AMD: RDNA 3 Speculation, Rumours and Discussion

Status
Not open for further replies.
Also, this might be contested but they could save a noticeable amount of die space if they didn't include tensor cores in their hardware design since there's only one end user oriented application (DLSS) for this specialized hardware.

Nah. That'd be very, very dumb.

First, DLSS is extremly good and loved by many. So the tensor cores are already justified with that feature as DLSS boost performance way higher than additional shader cores could.

Second, the future is all about ML. We will see more and more games using neural networks in the future for all kinds of stuff, I am very certain of this, and then the tensor cores will come in handy as they can accelerate these ML models much faster and more efficiently than shader cores.

Third, there are many use cases aside from gaming like OptiX denoising in Blender or certain accelerated AI effects when using video editors.

So yeah, matrix accelerators are going to stay and they will be even more important in next gen games. I assume RDNA3 or RDNA4 will incorporate matrix accelerators as well.
 
I think it's a very safe bet that RDNA 3 will still be substantially slower in RT than Lovelace.



AMD could add tensor cores to their GPU without much issue. The real work is on the software side. Even if RDNA 2 had the cores there would be no DLSS equivalent.

On RT it may well be but we don't know exactly, that was my point. On DLSS I did not comment because I agree with you.
 
Only if you cherry-pick View instancing level. In other DirectX 12 Ultrimate features RDNA 2 is more advanced than Ampere (RDNA 2 supports 44bit virtual addressing, Ampere 40bit. RDNA 2 supports Sampler feedback 1.0, Ampere just 0.9. Ampere doesn't support Stencil reference value from Pixel Shader at all, RDNA 2 does).

Higher support level for view instancing doesn't add any new functionality ...

Nah. That'd be very, very dumb.

First, DLSS is extremly good and loved by many. So the tensor cores are already justified with that feature as DLSS boost performance way higher than additional shader cores could.

Second, the future is all about ML. We will see more and more games using neural networks in the future for all kinds of stuff, I am very certain of this, and then the tensor cores will come in handy as they can accelerate these ML models much faster and more efficiently than shader cores.

Well we're arguably living in the future now and the only end user application for tensor cores is DLSS. Chances are with the introduction of new hardware, the only end user application will still be DLSS while adding more features which will bloat the hardware design even further ...

Third, there are many use cases aside from gaming like OptiX denoising in Blender or certain accelerated AI effects when using video editors.

Pretty sure you can do these things offline without specialized hardware.
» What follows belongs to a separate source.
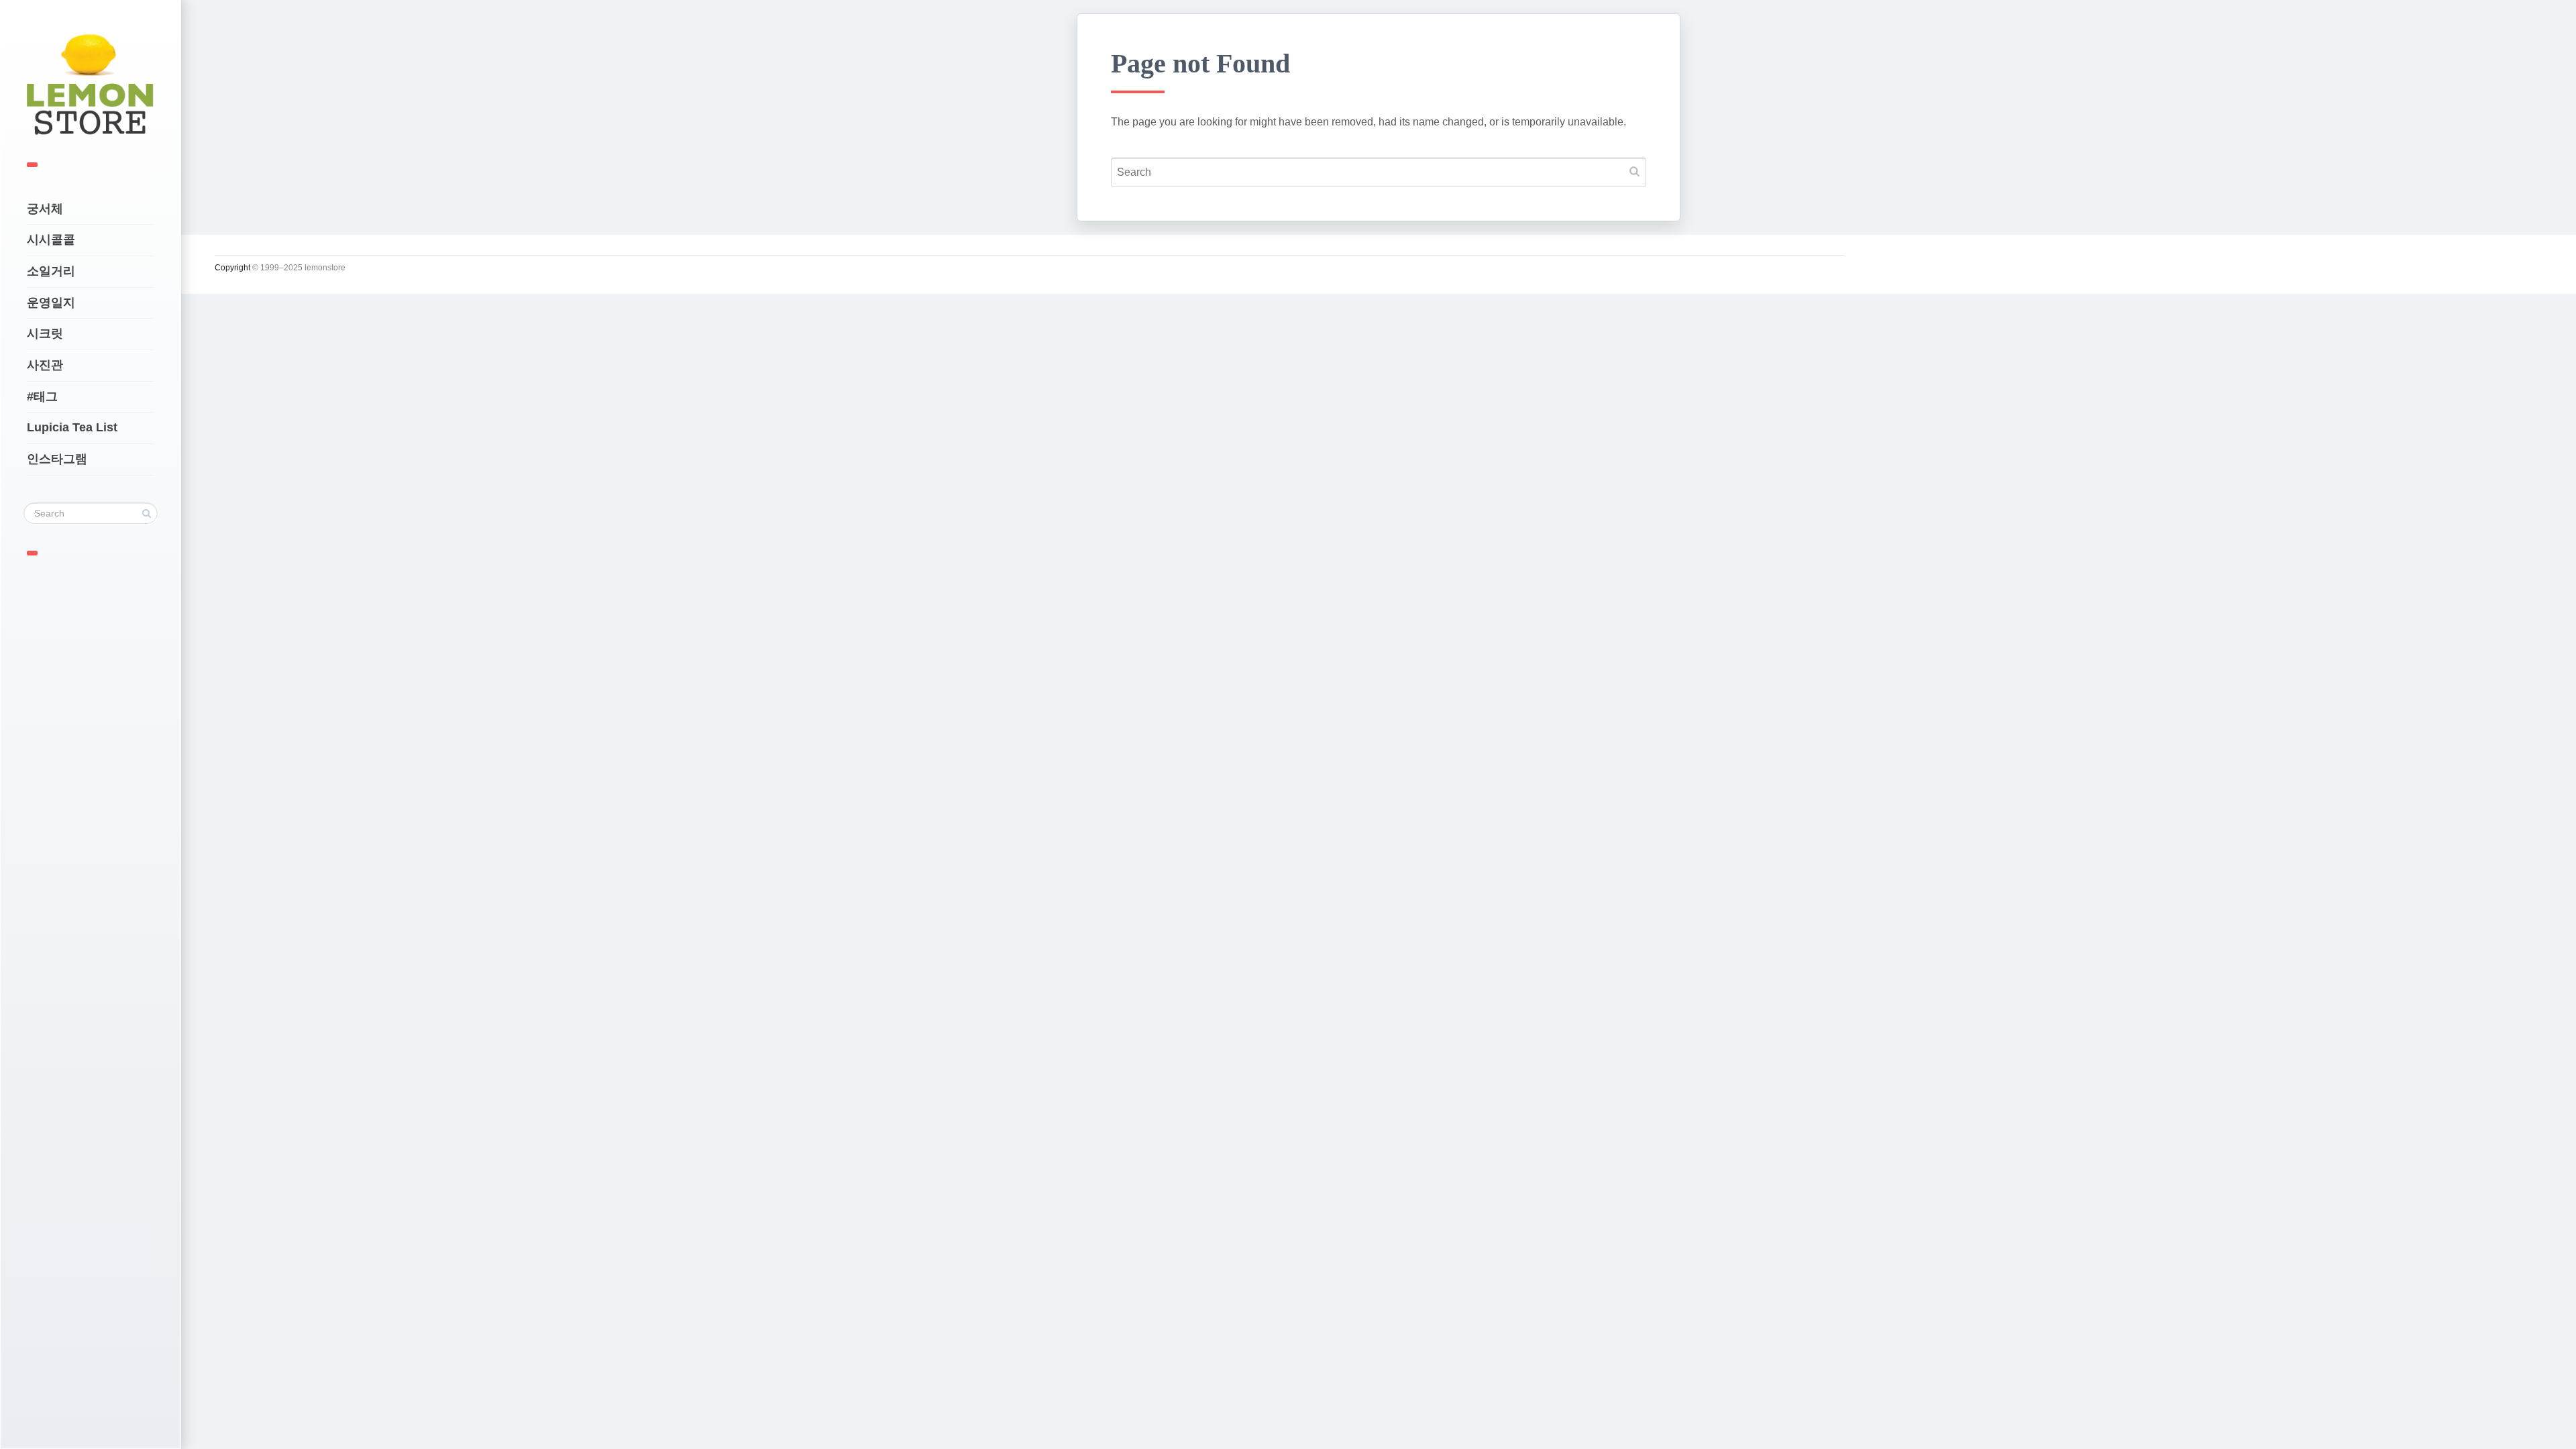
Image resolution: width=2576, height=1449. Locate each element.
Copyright (232, 267)
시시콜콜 (51, 239)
Blender ? Video editing ? I don't think most users intend to run those applications in real time. Exactly how much time do you expect professionals to save with special hardware that will still take minutes or even hours to run with these applications ?
 
That doesn't change the fact, that Nvidia used 256bit bus for the same target performance as AMD 512bit.
Currently AMD uses 256bit bus for the same performance target as Nvidia 320-384bit. So the difference is way smaller.
It's obviously not the same performance target as was discussed above already. AMD should have used 384-bit bus on N21.
 
AMD could add tensor cores to their GPU without much issue. The real work is on the software side. Even if RDNA 2 had the cores there would be no DLSS equivalent.

Agree. AMD could and probably will add hardware acceleration for ML/AI, probably also ray tracing hardware acceleration. About the software, i wouldnt be so sure that AMD couldnt pull it off, they probably have something in the works for RDNA3+. Atleast i hope so. Competition is good.

Only if you cherry-pick View instancing level. In other DirectX 12 Ultrimate features RDNA 2 is more advanced than Ampere (RDNA 2 supports 44bit virtual addressing, Ampere 40bit. RDNA 2 supports Sampler feedback 1.0, Ampere just 0.9. Ampere doesn't support Stencil reference value from Pixel Shader at all, RDNA 2 does).

Thats not the whole picture though. From what i gathered, Ampere is having the more advanced feature-set overall (besides RT and TC acceleration hw).

It doesn't make the product more bandwidth bottlenecked, but less bandwidth bottlenecked.

Thats not what i ment. When you pull high resolutions, the infinity cache might become the bottleneck since RDNA2 without IC isnt a BW monster directly. NV's Ampere lineup is all the way up to 900gb/s. So at higher resolutions when the 128mb IC aint enough, thats what i ment.
 
Anyway, when Nvidia increased LLC size in Maxwell by up to eightfold (from 256 kB of GK107 to 2048 kB of GM107), it was praised by all the reviews as a great bandwidth- and power-saving feature. Now I see all of the reviews were wrong and the big cache in fact limited Maxwell greatly!

When AMD had more raw FPU and Bandwidth resources than comparable Nvidia cards in each segment back then it was actually pointed out that it was likely AMD's cards would possibly scale better when resolution moved up and should games become more compute/shader heavy. Which is actually the same narrative as now just flipped around. This did occur to some extent in hindsight (albeit we can maybe debate the entirety of the reasons).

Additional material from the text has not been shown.